The task ▸
Beginning with the line that includes "You are a computer-use agent. 762x407 pixels." and ending with the last line of the entries below, set down each line exactly; include no pictures.

▼

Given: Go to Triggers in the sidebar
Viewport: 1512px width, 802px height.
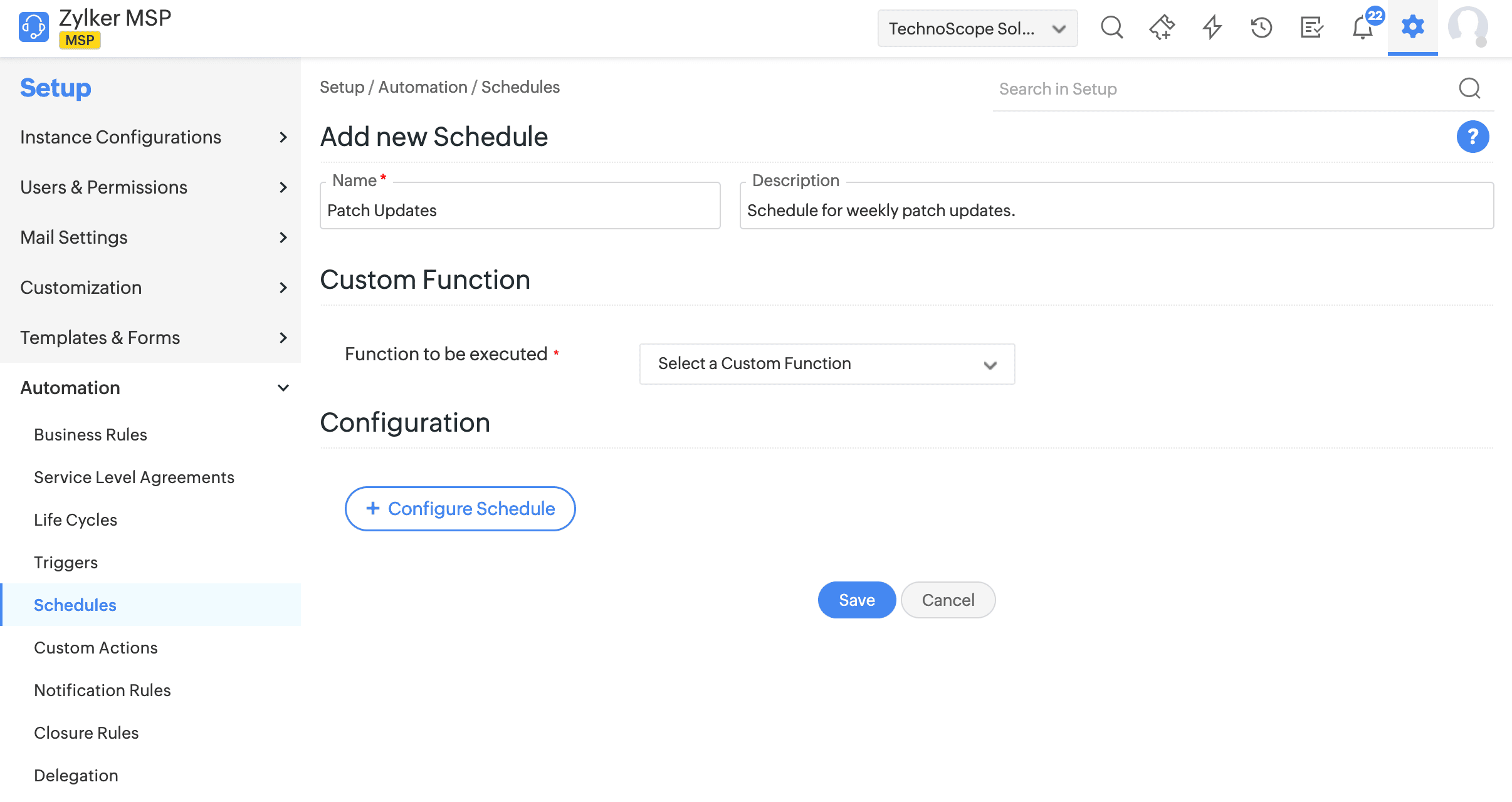Looking at the screenshot, I should [x=66, y=562].
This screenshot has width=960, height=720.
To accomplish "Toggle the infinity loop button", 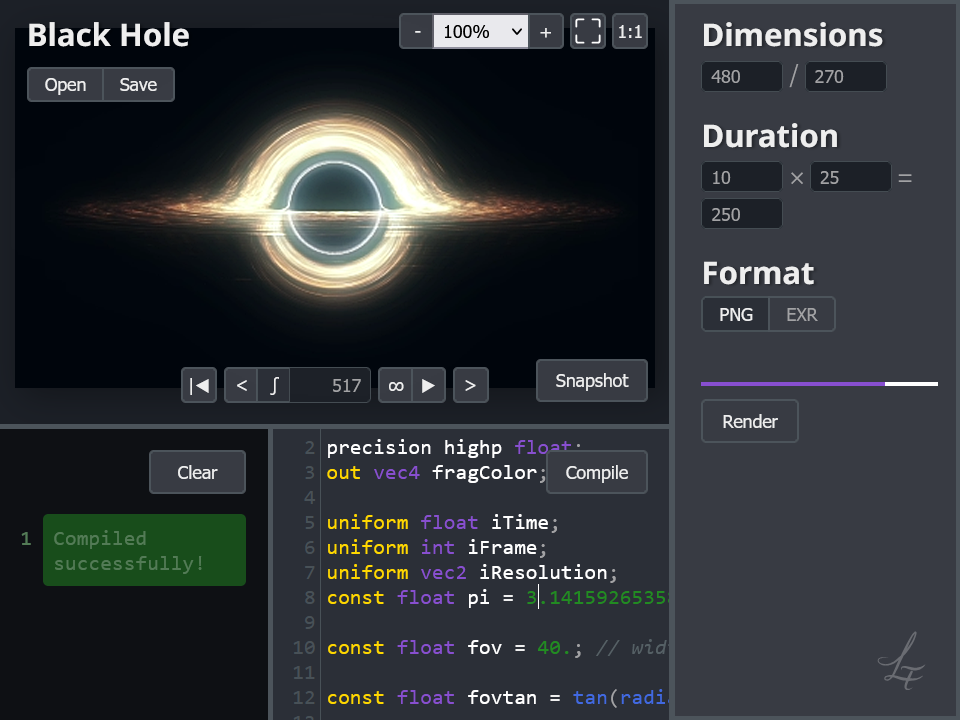I will click(x=396, y=385).
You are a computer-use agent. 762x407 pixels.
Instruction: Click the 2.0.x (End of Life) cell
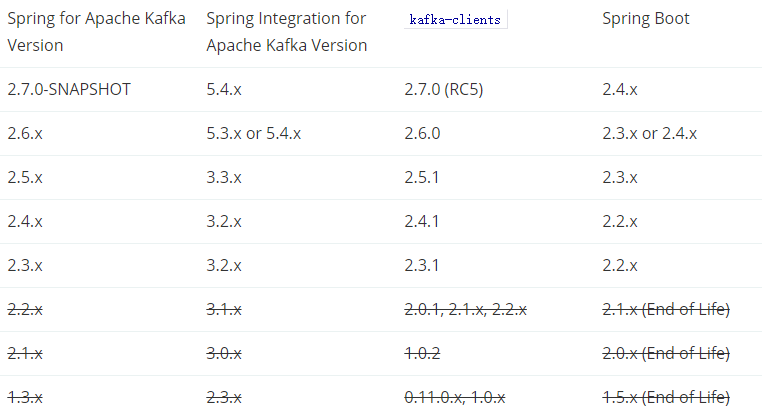point(666,353)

▲

Written solution ▸
You are a computer-use agent. 762x407 pixels.
Instruction: Click the 2.0.x (End of Life) cell
point(666,353)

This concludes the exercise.